Сыщик провел рукой по лицу. Я проскользнул вдоль стены, стараясь держаться от него подальше.
– Что-то должно было произойти, – продолжал я, не выпуская его из поля зрения. – Может, дело, которое нанесло удар по его мировоззрению?
Дуду рассмеялся:
– Ты что, рехнулся? Дело, которое убивает?
Он плохо соображал и все же наткнулся на верное слово. Если я соглашусь с версией о самоубийстве Люка, то это будет одна из моих гипотез: дело, которое ввергло его в безысходное отчаяние. Дело, которое перевернуло его католическое кредо. Я повторил:
– Какое, черт побери, дело вы сейчас раскручиваете?
Дуду искоса следил за тем, как я отступал все дальше. Вместо ответа он громко рыгнул, и я улыбнулся:
– Не валяй дурака. Завтра эти же вопросы тебе будут задавать «быки».
– Мне насрать на них.
Сыщик стукнул кулаком по компьютеру. На руке золотой искрой сверкнула цепочка. Он заорал:
– Люку не за что себя корить, сечешь? Не за что! Черт тебя дери!

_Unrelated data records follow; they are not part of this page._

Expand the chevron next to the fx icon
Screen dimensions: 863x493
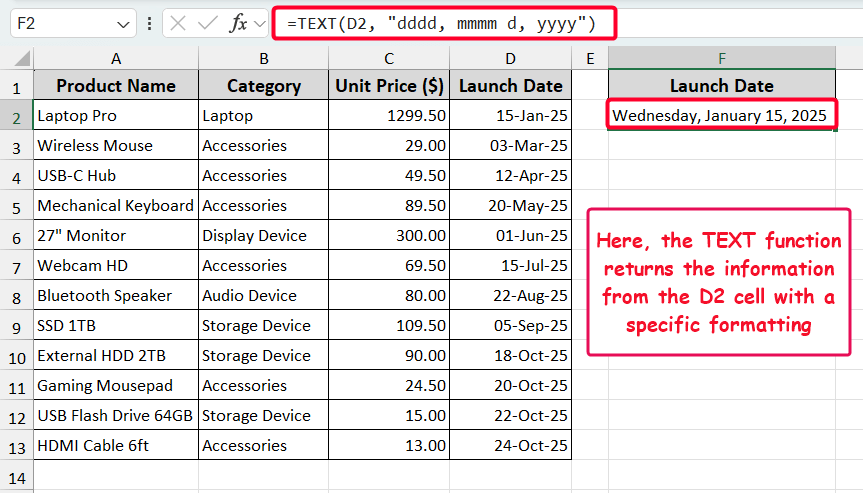(x=260, y=24)
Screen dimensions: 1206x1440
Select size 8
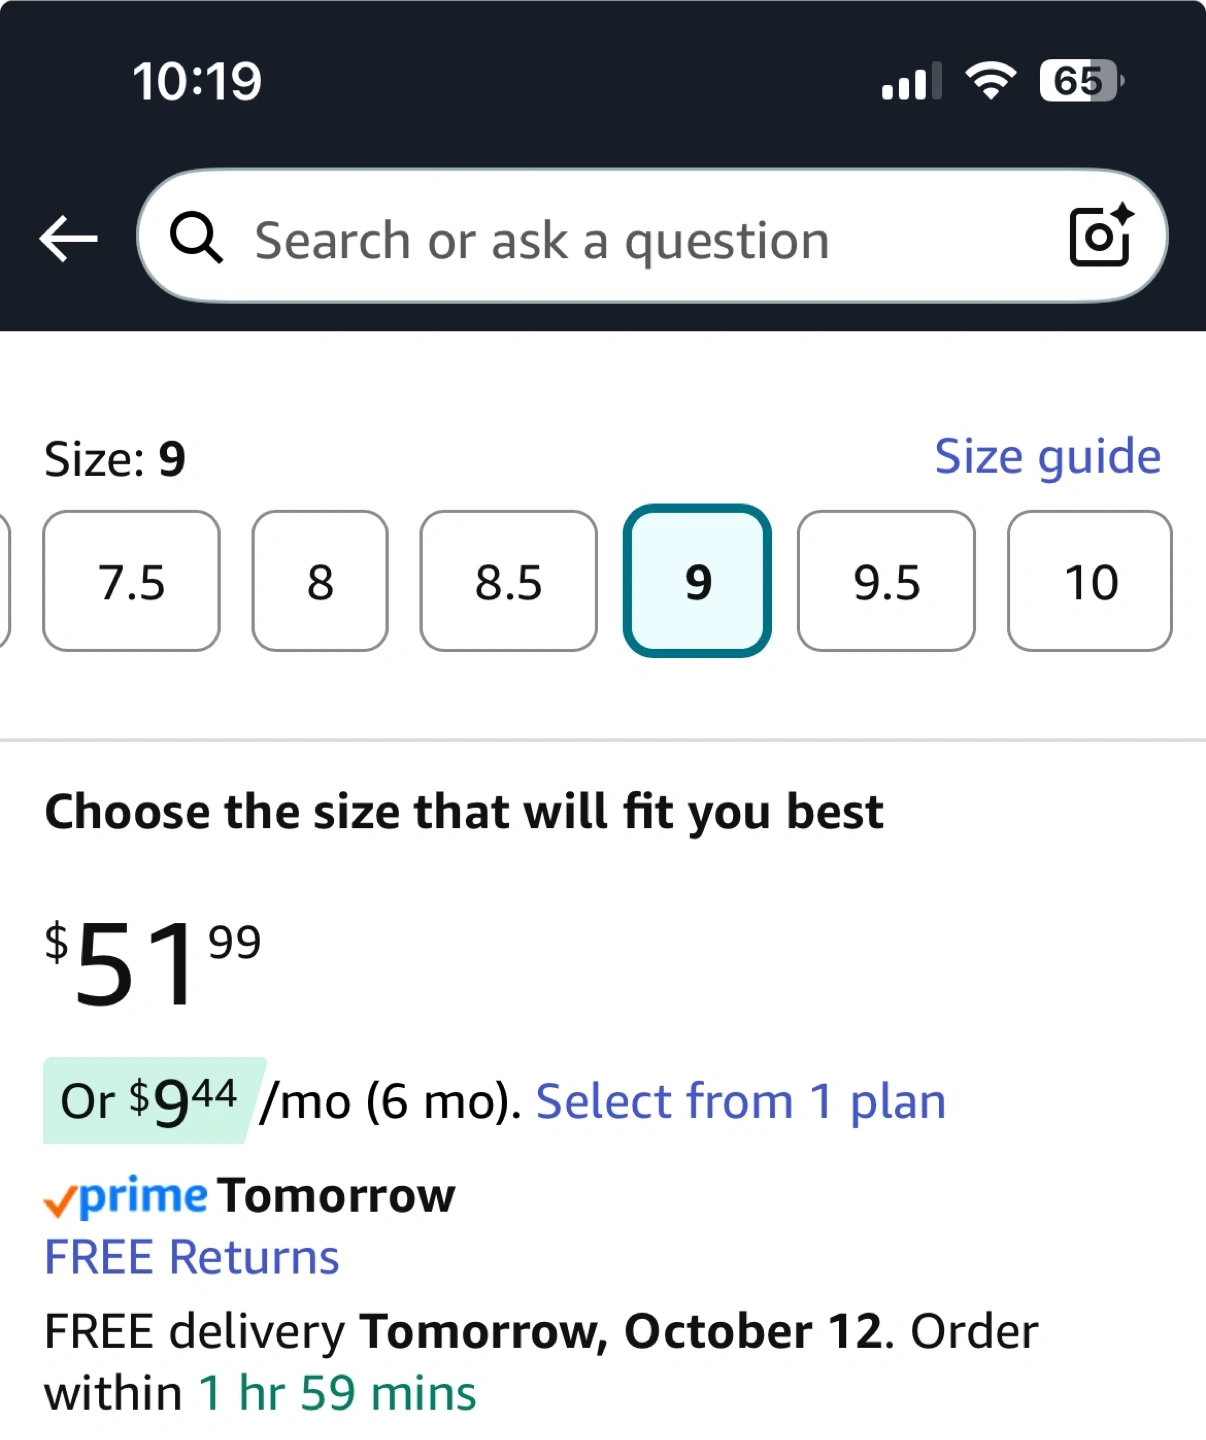(320, 581)
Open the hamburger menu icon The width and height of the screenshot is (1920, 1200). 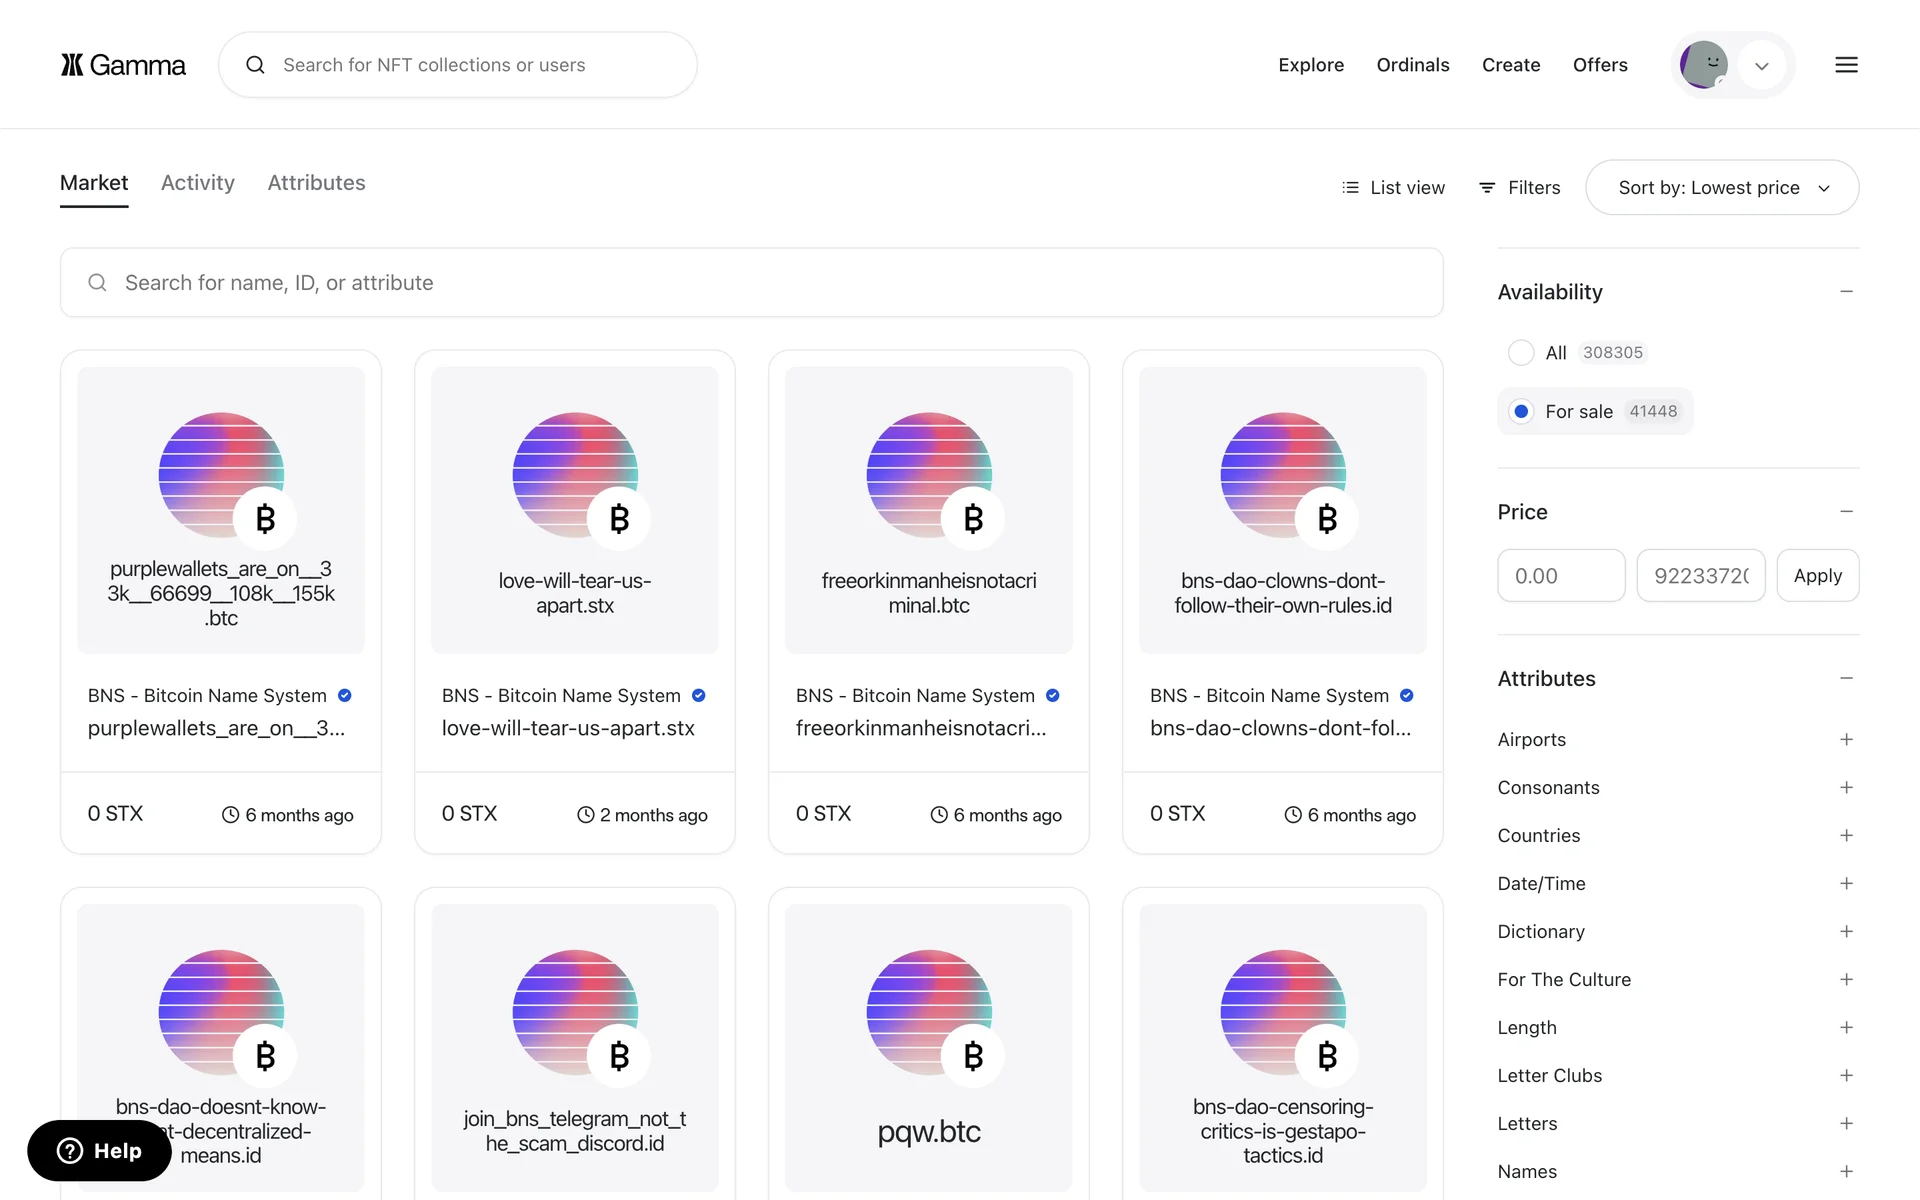click(1846, 65)
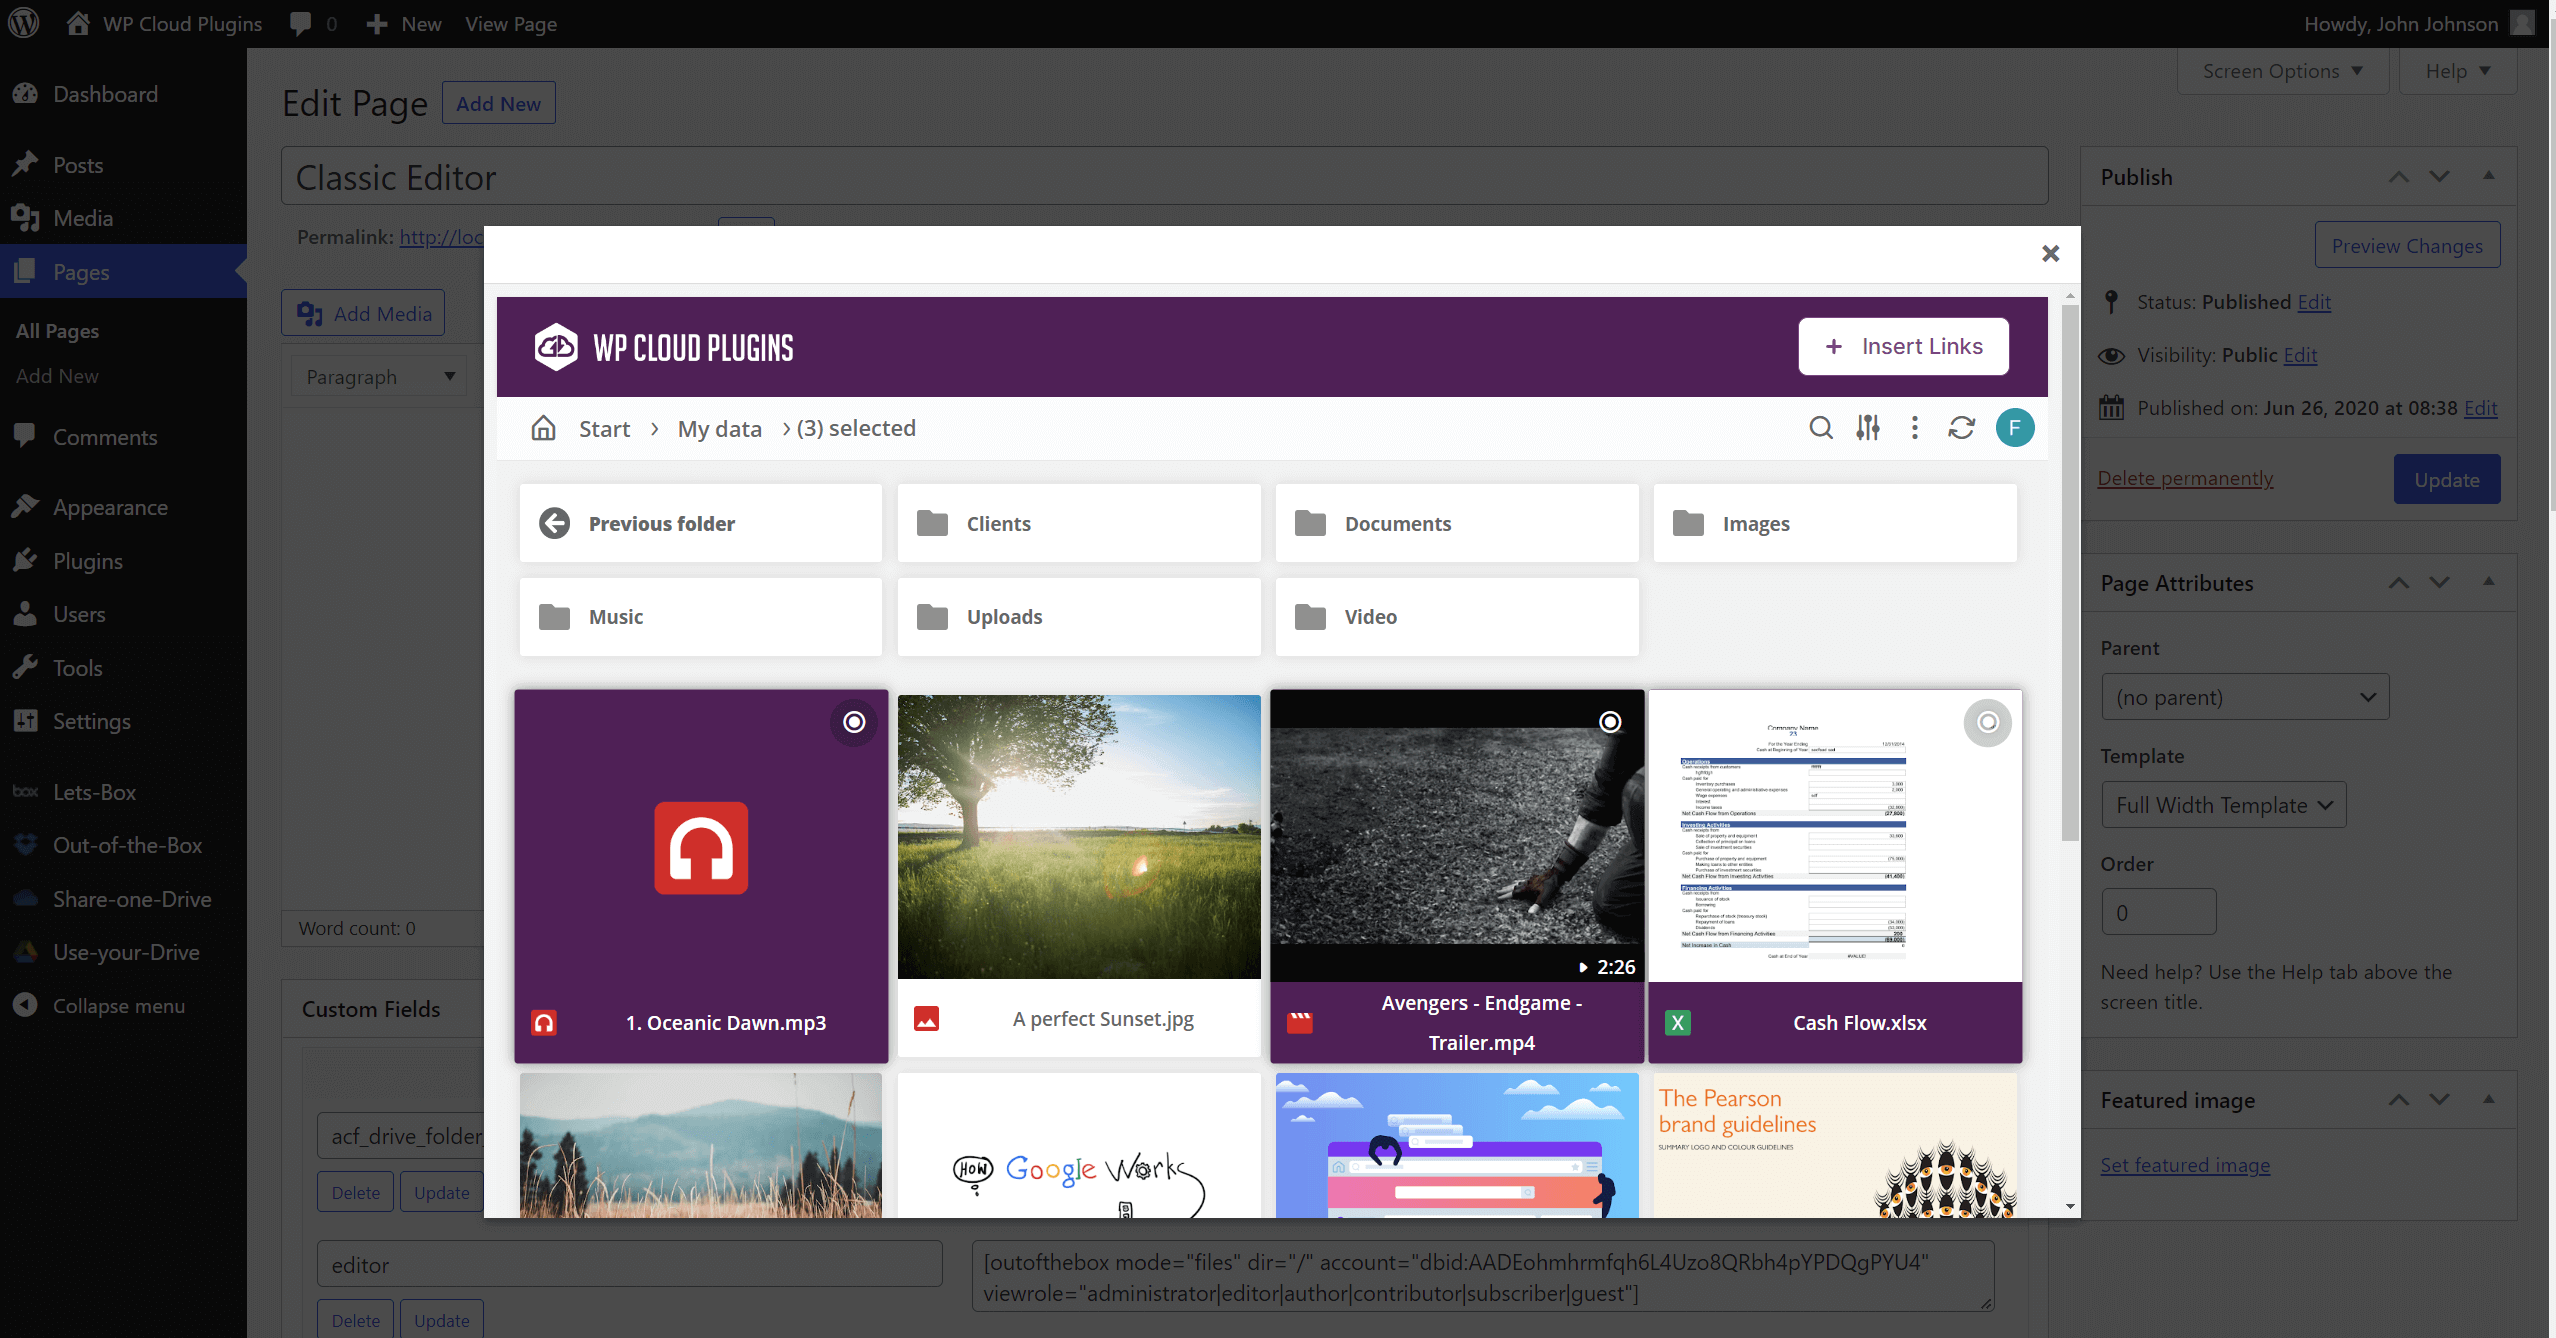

Я вернулся к столу и аккуратно выключил компьютер.
– Если это так, – прошептал я, – то тебе стоит изменить линию поведения.
– Теперь ты говоришь как адвокат.
Я встал прямо перед ним. Мне было плевать на его презрение:
– Слушай меня внимательно, придурок. Люк – мой лучший друг, о’кей? И перестань видеть во мне помеху. Я докопаюсь до мотивов его поступка, какими бы они ни были. И тебе не удастся мне помешать.
Говоря, я двигался к двери. Когда я перешагнул через порог, Дуду презрительно бросил:
– Не рассчитывай, что кто-то развяжет язык, Дюрей. Но если ты разроешь это дерьмо, то в нем измажутся все.
– Нельзя ли поподробнее? – бросил я через плечо.
Вместо ответа сыщик показал средний палец правой руки.